■ **Excerpted passage**
■ ■ ■ ■
With efficacy box ticked, Epizyme faces economics question

The remarkable fortune of Epizyme’s tazemetostat leaves open two issues: why did Eisai give up on the project in March, and would any economic interest remain for Epizyme if the US biotech were to license it out again?

Yesterday’s phase I update has shown responses to tazemetostat deepening over time, as well as backing the project’s potential in a very specific genetic subtype. If Epizyme could pitch it as an orphan disease drug with premium pricing and a high margin the question about economics might be answered.

As for why Eisai handed back ex-Japan rights, investors must accept the formal explanation that Epizyme wanted greater control at a time when its Japanese partner was shifting to later-stage assets (How Epizyme turned the tables on Eisai, March 13, 2015).

After all, there seems to be little to sound the alarm bells in yesterday’s open-label phase I non-Hodgkin’s lymphoma trial, as revealed at the International Conference on Malignant Lymphoma.

On the contrary: with 15 heavily pretreated patients enrolled now, nine have shown objective responses, including two complete remissions. This compares with a 10-patient November 2014 data cut that showed four objective responses of which one was complete, and suggests a promising strengthening of the result over time.

Perhaps even more impressive was that the cohort now includes the first patient with an EZH2 tumour mutation known as Y646H. This patient had failed six prior lines of therapy, yet developed a partial remission after 16 weeks of tazemetostat (EPZ-6438), and remains in the study.

This is interesting because tazemetostat is an EZH2 inhibitor, and the finding suggests that it has potential as a specifically targeted therapy. EZH2 is a histone methyltransferase, whose inhibition is thought to affect gene expression – an example of epigenetics.

Partnering?

In the current market such an asset, though early-stage, should be able to attract significant partnering interest; indeed, Epizyme already has separate licensees that might want to take a look, including Celgene, GlaxoSmithKline and Roche.
■ ■ ■ ■
■ **Data for analysis**
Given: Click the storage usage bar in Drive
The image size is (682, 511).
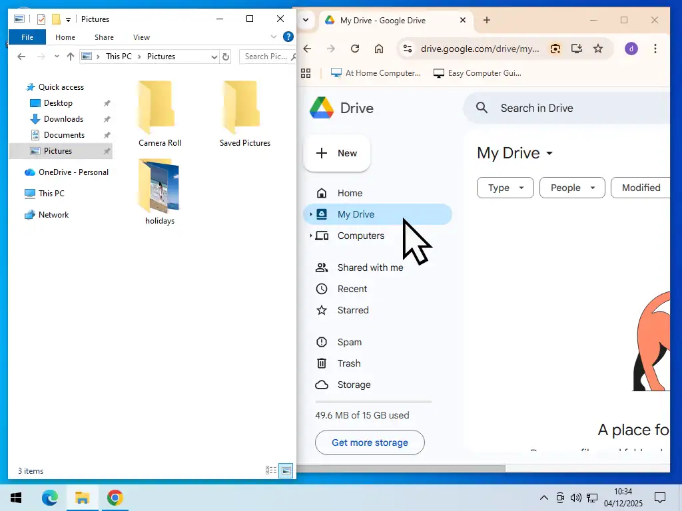Looking at the screenshot, I should (373, 401).
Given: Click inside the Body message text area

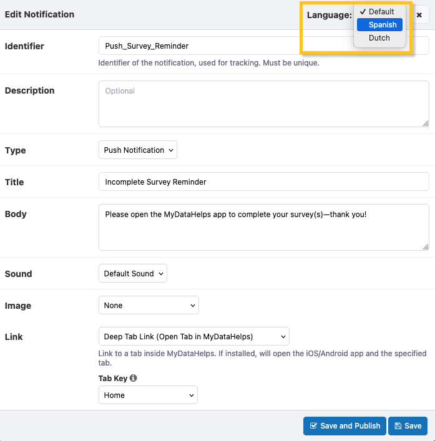Looking at the screenshot, I should (x=263, y=227).
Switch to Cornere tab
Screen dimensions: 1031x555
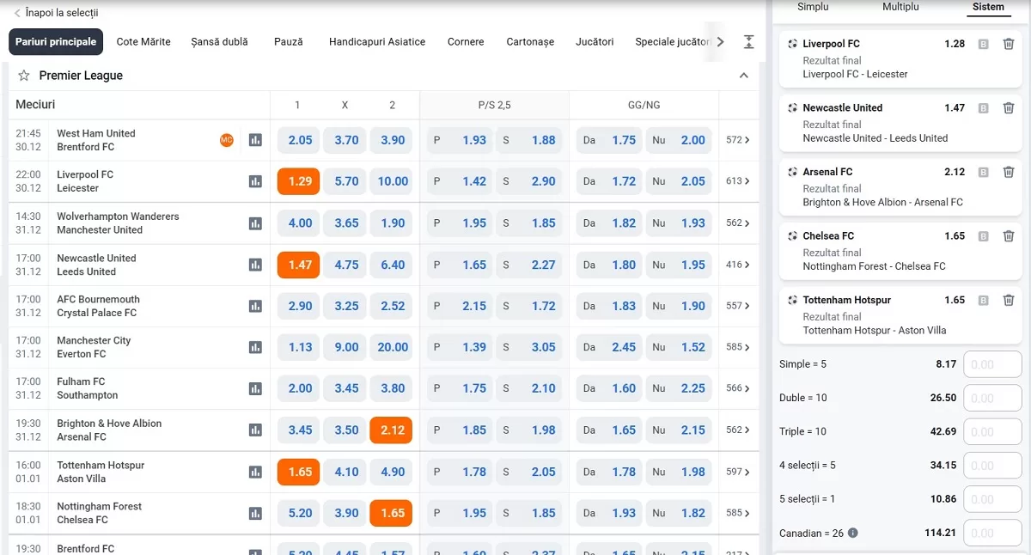[x=466, y=42]
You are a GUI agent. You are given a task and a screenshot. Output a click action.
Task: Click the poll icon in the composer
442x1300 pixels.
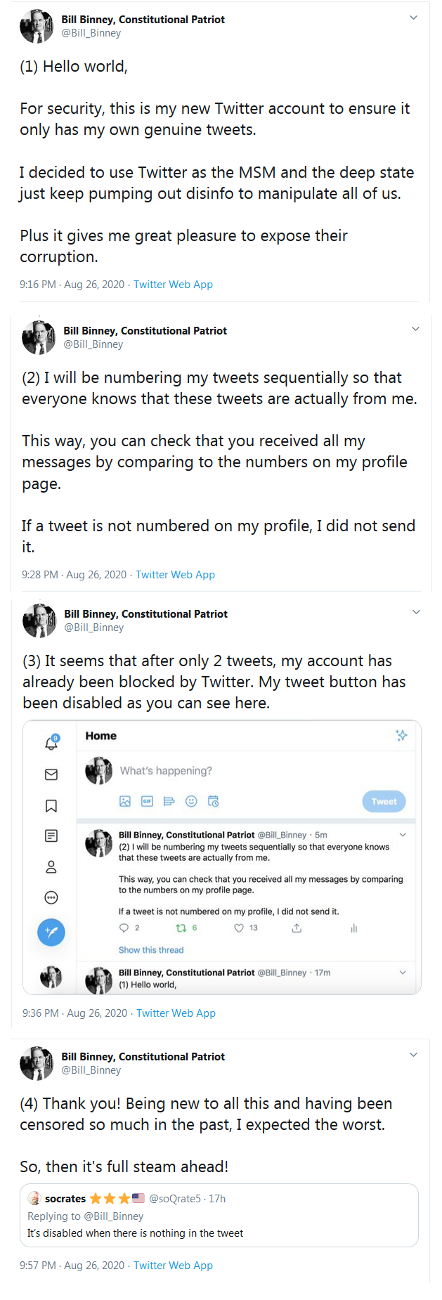click(x=169, y=801)
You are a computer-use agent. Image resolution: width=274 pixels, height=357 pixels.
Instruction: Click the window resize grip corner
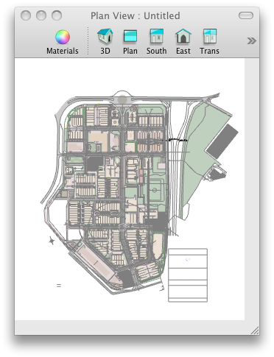pyautogui.click(x=256, y=331)
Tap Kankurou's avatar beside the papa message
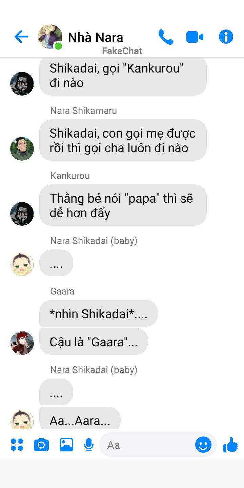 [x=22, y=214]
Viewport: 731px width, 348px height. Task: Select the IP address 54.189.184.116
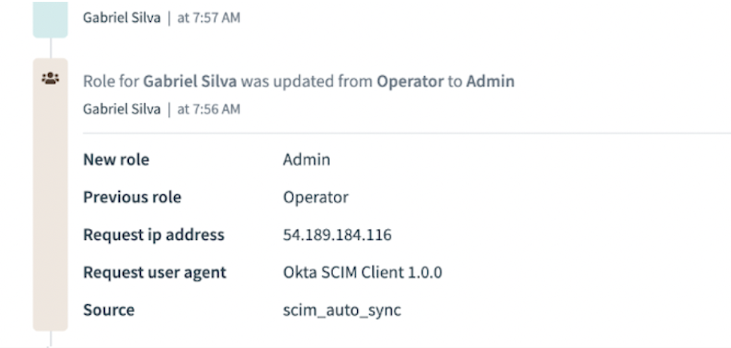coord(337,235)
■ ■ ■ ■
■ **Aim of the exercise**
Pick up the article about Epizyme's tazemetostat after its last sentence and keep writing it from there.

■ **Reply**
Epizyme's problem is that in buying rights back from Eisai for $40m up front it gave up a surprisingly high mid-teen royalty, plus future milestone fees, to the Japanese firm. Thus, with Eisai already having secured a healthy interest in tazemetostat, any further licensing deal would need to comprise a relatively high royalty for it to make sense to Epizyme.

Of course, setting an orphan disease price on the project, as well as Epizyme selling it itself, could render the question moot. Epizyme says it wants to retain at least US rights, and possibly commercialise itself in Europe too, so this seems to be what the group has seized on.

It has already started an ambitious 150-patient phase II trial, and plans a second phase II study in adults with INI1-deficient solid tumours, where EZH2 is thought to play a role.

The group had $224m in the bank at the end of the first quarter, but its stock has been on a rollercoaster since December’s ASH meeting, presumably on fears of a dilutive equity fund raising. It closed down 7% on Friday, and was up 30% in early trade today.

If an equity raise is unavoidable then another option could be for Epizyme to try and buy itself out of the future Eisai obligation, a strategy Puma demonstrated perfectly a year ago with its partner Pfizer – just before reporting stellar clinical data. It would just be a case of picking the moment.